Thomas Michael DISCH
MNÉMOS
304pp - 19,00 €
Critique parue en avril 2017 dans Bifrost n° 86
S’il devait n’exister qu’une seule série télé culte, ce pourrait bien être Le Prisonnier ! Qui, parmi ceux qui pouvaient regarder la télé à la fin des années 60, ne se souvient de ce générique qui pose toutes les prémices des divers épisodes ? Paranoïaque à souhait, la série brasse l’ensemble des thèmes engendrés par une Guerre froide qui battait alors son plein. Il va sans dire que Le Prisonnier fut une série d’une grande finesse conceptuelle et plutôt subtile.
Quant à Thomas M. Disch, qui nous a tragiquement quittés en 2008, il faisait un constat des plus amer sur le progrès. « Le progrès, disait-il, n’est que ce qui consiste à faire du monde un meilleur piège à rat. » Ce ne sont pas les essais abondant en ce sens qui font défaut. Quand l’individu (c’est devenu un gros mot) devient la proie des techniciens du rêve, existe-t-il encore une réalité ? nous demande la quatrième de couv (édition Presse de la Renaissance, 1977).

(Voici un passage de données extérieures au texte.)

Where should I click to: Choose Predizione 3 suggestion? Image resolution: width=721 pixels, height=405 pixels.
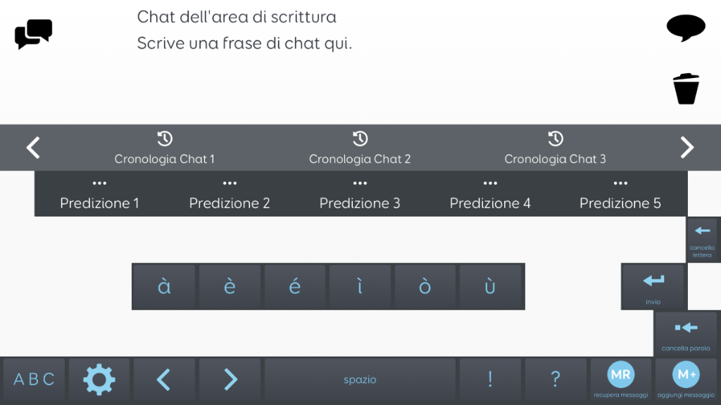(360, 195)
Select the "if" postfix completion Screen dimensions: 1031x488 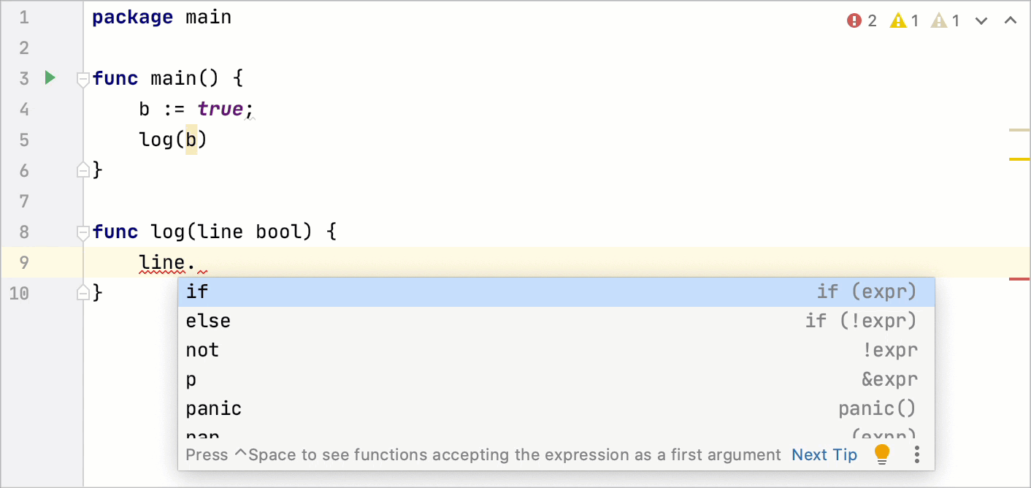[292, 291]
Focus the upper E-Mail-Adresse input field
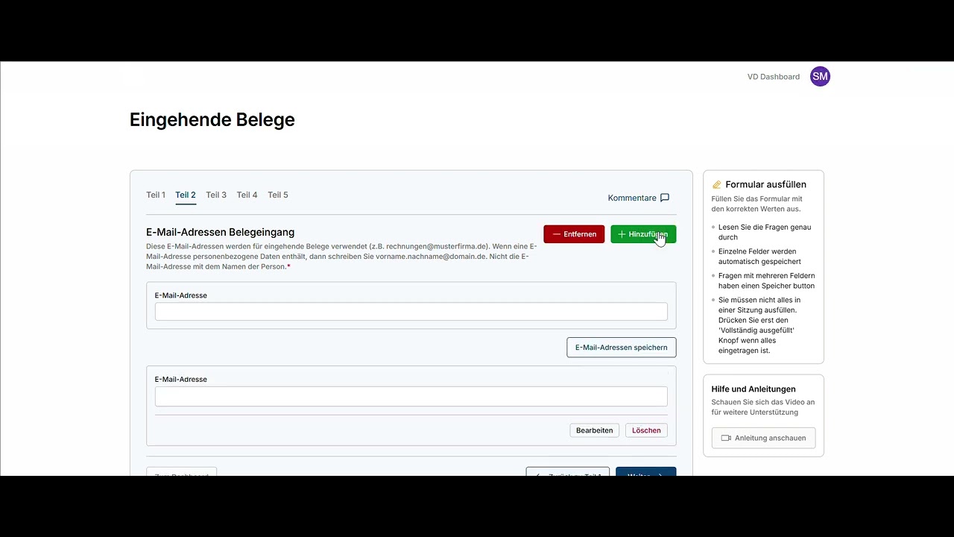 pos(411,312)
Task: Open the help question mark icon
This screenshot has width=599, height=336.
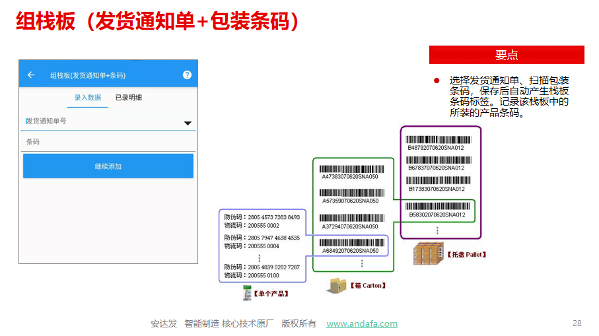Action: tap(187, 75)
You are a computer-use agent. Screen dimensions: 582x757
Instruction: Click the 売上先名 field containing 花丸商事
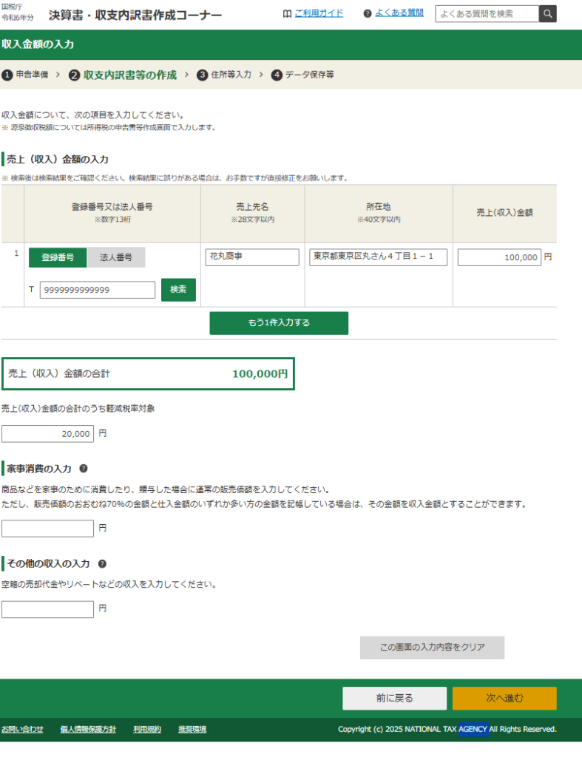point(252,257)
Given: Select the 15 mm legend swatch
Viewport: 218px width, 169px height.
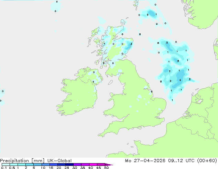Looking at the screenshot, I should tap(54, 165).
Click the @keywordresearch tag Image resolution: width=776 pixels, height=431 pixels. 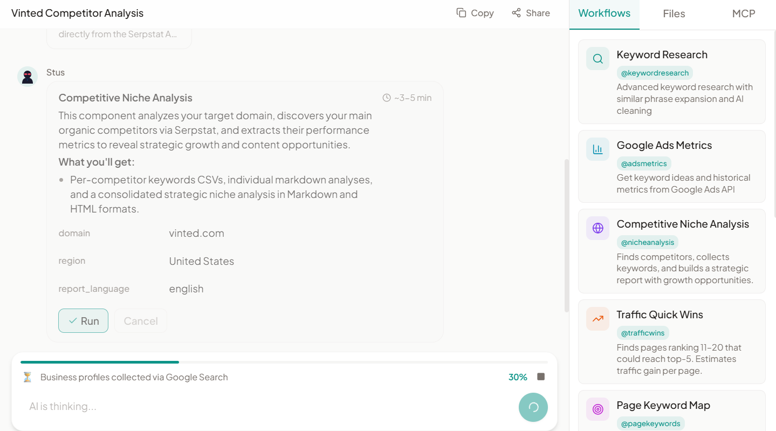pos(655,73)
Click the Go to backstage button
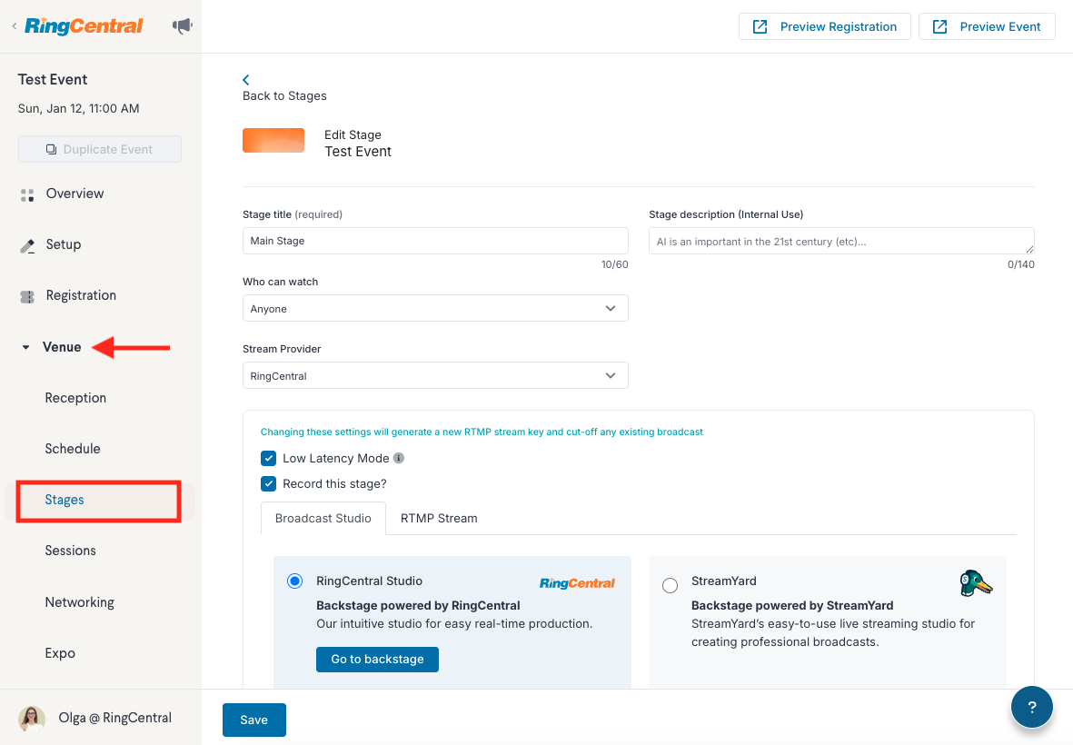The width and height of the screenshot is (1073, 745). pyautogui.click(x=377, y=660)
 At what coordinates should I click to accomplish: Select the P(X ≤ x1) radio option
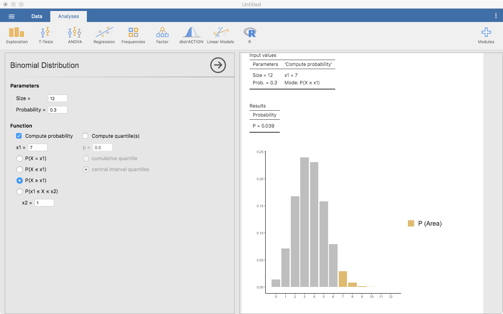[19, 170]
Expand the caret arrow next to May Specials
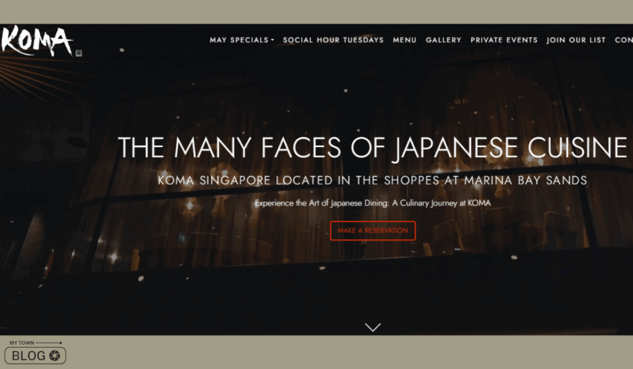 point(273,40)
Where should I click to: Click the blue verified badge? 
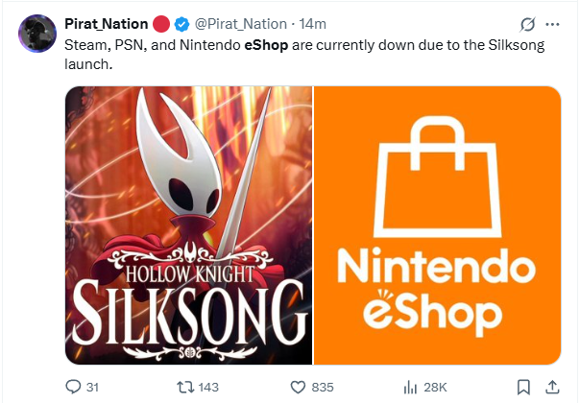(181, 23)
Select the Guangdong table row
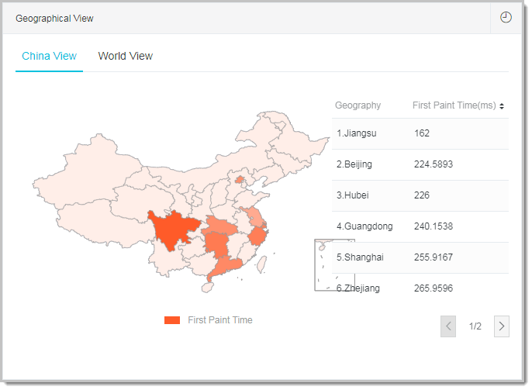This screenshot has width=532, height=390. (x=420, y=226)
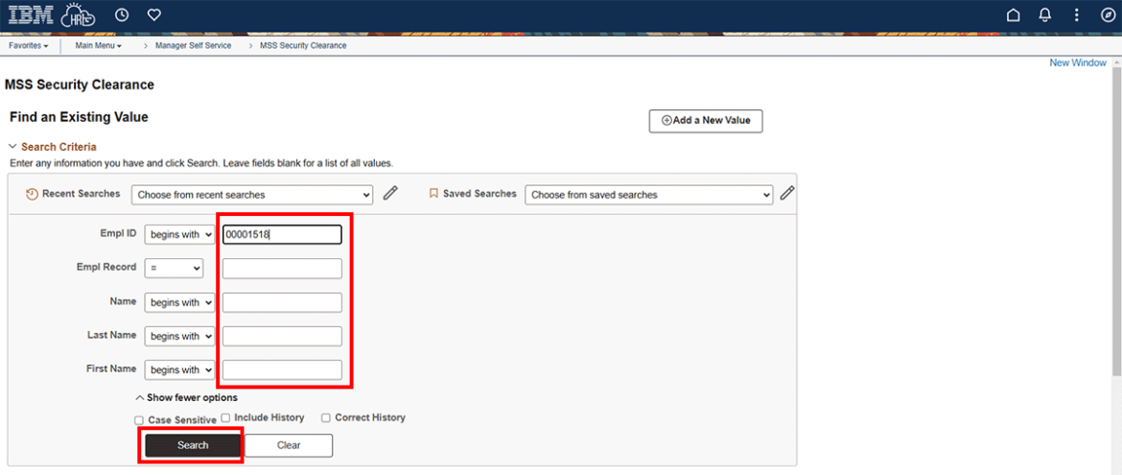This screenshot has width=1122, height=475.
Task: Click the Search button
Action: click(x=192, y=445)
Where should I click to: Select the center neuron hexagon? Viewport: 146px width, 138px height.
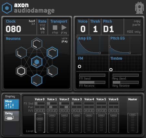[x=37, y=62]
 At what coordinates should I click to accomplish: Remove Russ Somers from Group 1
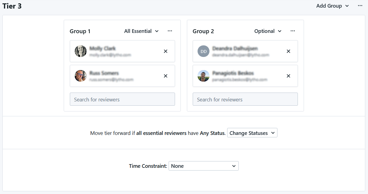[x=166, y=76]
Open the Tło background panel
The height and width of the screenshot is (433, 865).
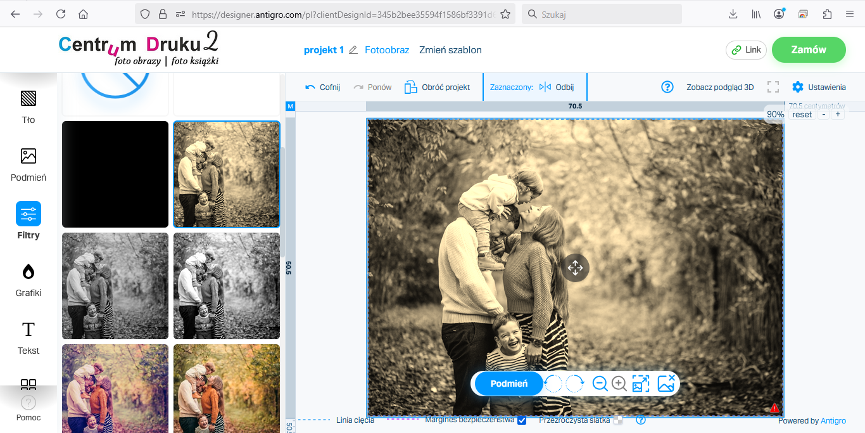point(28,106)
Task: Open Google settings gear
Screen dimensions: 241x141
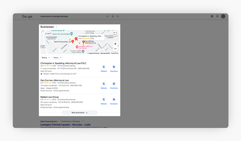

Partant de là, qui mieux que Thomas Disch, post-dickien fameux s’il en est, qui s’était déjà adonné l’année précédente (1968) à un exercice comparable avec Camp de concentration, pouvait noveliser la série ? Il ne s’agit d’ailleurs pas d’une novélisation stricto sensu, mais d’une adaptation plutôt scrupuleuse en un seul one-shot qui shunte les inévitables redondances imputables au fait qu’il s’agisse, oui, d’une série. Disch s’en tire haut la main en tenant la gageure d’être à la fois respectueux de la série ET de donner un roman tout à fait personnel.
Le Village apparaît tel un ruban de Mœbius ramenant toujours l’évadé à son point de départ, et les nombreuses tentatives de No6, incarné à l’écran par Patrick McGoohan, pour s’échapper du Village qui servaient de ressort dramatique aux divers épisodes passent largement par pertes et profits pour se concentrer sur le fond, l’essentiel.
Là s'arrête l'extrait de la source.